By Arthur Rochester
Since its first performance at Soho’s Cockpit Theatre in 1993 Diane Samuels’ seminal play has attained classic status and been taught as a set GCSE text. The poignant story of the escape from Nazi Germany to Britain of some ten thousand Jewish children, most of whom never saw their parents again, is given new topicality and relevance by current TV images of the plight of child refugees, emphasised during this production by thought-provoking foyer displays and a curtain-call appeal on behalf of refugee charities.
This intensely moving play, although obviously rooted in a large-scale historical event, is in fact an intimate family drama, which explores the emotional impact of that event on one child, her German mother, her British surrogate mother and her own daughter. In 1938 Hamburg, nine-year-old Eva endures the trauma of parting from her mother and the perils of a hazardous journey, finally arriving in Manchester. Through the gradual development of a loving relationship with an adoptive mother she becomes completely anglicised, changing her name from Eva to Evelyn. Forty years later, as an adult with a daughter of her own, from whom she has concealed her origins, she suffers further emotional turmoil when the truth about her past is discovered.
The play’s construction in which, for example, widely different time-frames are visited simultaneously in the same scene, presents unusual directorial challenges, which were met with assurance by Jessica-Ann Jenner. Her direction was inventive and unsentimental, achieving an emotional depth which was both absorbing and at times harrowing. Tony Jenner’s design of a realistic attic storeroom was used flexibly to suggest a disparate variety of other locations. Employing two levels to good effect together with creative lighting and sound, it helped the audience to keep up with frequent and sometimes confusing shifts of time and place. Back-projected images of Nazi Germany heightened the threatening atmosphere and costuming was unobtrusively appropriate, both to different periods and to individual characters.

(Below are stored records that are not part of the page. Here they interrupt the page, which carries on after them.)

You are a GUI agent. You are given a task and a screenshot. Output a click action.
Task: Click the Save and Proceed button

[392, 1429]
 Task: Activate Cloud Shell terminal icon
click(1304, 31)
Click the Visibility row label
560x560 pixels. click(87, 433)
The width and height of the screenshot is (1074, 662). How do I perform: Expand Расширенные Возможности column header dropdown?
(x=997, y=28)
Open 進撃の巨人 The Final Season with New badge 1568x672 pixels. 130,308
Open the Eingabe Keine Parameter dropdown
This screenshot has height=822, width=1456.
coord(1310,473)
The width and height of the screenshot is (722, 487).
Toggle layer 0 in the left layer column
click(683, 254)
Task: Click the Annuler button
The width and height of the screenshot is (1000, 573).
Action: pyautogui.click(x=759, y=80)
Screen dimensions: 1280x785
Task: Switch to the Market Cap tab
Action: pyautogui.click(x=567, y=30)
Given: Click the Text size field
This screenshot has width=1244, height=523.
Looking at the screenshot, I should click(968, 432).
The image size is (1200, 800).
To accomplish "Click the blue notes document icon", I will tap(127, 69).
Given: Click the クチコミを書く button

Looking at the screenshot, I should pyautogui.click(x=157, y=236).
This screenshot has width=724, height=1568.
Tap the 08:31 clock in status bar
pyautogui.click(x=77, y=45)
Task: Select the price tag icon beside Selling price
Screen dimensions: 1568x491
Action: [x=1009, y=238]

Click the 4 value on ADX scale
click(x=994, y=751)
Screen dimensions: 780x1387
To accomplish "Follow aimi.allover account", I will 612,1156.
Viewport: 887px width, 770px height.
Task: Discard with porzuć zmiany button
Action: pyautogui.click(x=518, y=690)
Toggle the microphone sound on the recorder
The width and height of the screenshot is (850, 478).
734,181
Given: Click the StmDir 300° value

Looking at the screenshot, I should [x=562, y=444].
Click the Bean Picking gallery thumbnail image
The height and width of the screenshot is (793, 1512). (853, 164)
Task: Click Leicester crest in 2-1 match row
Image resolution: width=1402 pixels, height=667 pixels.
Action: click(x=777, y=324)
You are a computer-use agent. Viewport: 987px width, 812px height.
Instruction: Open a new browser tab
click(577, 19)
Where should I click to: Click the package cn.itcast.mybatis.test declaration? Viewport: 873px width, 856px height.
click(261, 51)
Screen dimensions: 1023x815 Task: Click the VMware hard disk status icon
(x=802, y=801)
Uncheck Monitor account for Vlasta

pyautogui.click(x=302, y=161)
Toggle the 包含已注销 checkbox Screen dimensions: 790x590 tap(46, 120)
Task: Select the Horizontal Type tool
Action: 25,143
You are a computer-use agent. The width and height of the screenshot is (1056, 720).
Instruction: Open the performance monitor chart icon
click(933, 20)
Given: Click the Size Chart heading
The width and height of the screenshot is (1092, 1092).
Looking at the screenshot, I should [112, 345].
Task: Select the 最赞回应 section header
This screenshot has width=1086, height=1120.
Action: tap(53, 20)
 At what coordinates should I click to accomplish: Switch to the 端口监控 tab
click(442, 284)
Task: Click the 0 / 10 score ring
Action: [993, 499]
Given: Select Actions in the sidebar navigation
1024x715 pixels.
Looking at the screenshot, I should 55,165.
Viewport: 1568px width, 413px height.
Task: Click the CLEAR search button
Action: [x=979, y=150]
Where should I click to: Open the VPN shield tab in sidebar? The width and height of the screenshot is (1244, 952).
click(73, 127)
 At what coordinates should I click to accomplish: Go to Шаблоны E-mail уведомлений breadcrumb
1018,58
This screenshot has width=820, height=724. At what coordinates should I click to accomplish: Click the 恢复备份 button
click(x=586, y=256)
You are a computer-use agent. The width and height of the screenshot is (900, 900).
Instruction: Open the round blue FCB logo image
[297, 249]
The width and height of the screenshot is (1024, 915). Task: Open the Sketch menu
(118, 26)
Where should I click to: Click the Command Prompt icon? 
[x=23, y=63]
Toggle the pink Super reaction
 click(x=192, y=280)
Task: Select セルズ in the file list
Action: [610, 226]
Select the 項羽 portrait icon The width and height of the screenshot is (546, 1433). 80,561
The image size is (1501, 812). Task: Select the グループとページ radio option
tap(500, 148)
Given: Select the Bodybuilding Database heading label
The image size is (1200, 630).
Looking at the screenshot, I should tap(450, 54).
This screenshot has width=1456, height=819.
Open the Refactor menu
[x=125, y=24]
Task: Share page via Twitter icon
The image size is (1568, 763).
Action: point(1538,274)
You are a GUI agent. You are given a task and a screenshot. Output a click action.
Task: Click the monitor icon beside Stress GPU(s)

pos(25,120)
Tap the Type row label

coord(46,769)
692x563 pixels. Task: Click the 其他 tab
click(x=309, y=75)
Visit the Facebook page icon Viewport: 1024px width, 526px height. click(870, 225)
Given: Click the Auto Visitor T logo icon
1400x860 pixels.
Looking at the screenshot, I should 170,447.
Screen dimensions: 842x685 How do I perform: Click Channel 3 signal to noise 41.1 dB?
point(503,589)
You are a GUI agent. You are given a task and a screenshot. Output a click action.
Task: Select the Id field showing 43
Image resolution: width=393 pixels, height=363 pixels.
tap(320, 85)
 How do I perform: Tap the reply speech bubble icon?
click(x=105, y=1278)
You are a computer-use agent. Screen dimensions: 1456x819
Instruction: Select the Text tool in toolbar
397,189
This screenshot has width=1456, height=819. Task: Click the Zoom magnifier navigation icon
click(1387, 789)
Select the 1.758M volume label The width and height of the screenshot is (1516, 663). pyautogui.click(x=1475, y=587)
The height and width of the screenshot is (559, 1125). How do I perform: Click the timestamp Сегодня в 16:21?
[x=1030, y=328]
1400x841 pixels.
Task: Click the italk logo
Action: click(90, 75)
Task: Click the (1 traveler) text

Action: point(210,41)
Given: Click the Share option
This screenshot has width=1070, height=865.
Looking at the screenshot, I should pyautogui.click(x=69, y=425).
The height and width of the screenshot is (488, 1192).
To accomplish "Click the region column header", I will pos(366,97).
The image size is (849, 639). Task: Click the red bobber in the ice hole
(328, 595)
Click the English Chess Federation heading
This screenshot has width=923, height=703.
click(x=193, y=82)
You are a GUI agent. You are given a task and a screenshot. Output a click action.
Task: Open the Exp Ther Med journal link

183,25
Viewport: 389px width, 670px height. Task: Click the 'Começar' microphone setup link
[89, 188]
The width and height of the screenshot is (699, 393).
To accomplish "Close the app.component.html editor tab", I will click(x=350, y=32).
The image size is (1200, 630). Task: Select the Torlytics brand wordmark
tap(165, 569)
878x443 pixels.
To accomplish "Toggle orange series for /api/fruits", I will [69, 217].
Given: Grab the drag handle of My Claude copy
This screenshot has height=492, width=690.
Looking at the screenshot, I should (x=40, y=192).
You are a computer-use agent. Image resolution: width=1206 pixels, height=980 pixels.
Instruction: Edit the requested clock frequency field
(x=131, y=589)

The complexity of the play made considerable demands on characterisation, which were met by universally excellent performances from a fine ensemble cast. In the character of Eva, the young girl at the heart of the story, Edie Nelson, a Youth Theatre member making her debut in an adult production, believably depicted her progress from the age of nine to seventeen. Both her German-Jewish accent as a child and its gradual development into faultless English were convincing – although, given that the latter had been acquired whilst living in Manchester with a strongly Mancunian adoptive mother, it was a little surprising that it bore no regional trace. More importantly, however, Edie sensitively and at times commandingly communicated a great range of genuine emotions.
Portraying the same character in middle age, her name now anglicised to Evelyn, Julie Binysh, despite the lack of physical resemblance, created a fascinating portrait of an intensely complex character. The repression which was the outcome of her past and her determination to bury it, and her grief and torment when it was accidentally discovered by her own daughter, were powerfully and truthfully demonstrated. The role of Lil Miller, Eva/Evelyn’s warm and kindly adoptive mum, was played with tremendous attack by Heather Wain, in a superbly natural performance which lit up the stage and even added a few sorely-needed touches of comedy. Her Mancunian accent – presumably genuine – was employed to great effect and the compassion and the sensitivity with which she guided Eva’s development were beautifully illustrated.
Hilary Cordery gave a memorable account of Helga, Eva’s real mother, in which her sense of pain and loss and emotional scars were starkly communicated, especially in her superbly controlled physical acting, and Naomi Bailey was equally impressive as the assertive Faith, Evelyn’s own daughter, especially in her violent rejection of her mother after accidentally uncovering her hidden past. Clearly this story is told very much from a female perspective, but Richard Stewart added significantly to the tension as the Ratcatcher, a fantasy figure who is the embodiment of Eva’s fears, and also nicely differentiated brief but telling appearances by German and British officials.
This profoundly affecting human story of survival and the building a new life, which strikingly resonates with current world events, was told with skill and commitment by a highly talented company, all of whom should take great pride in their achievement.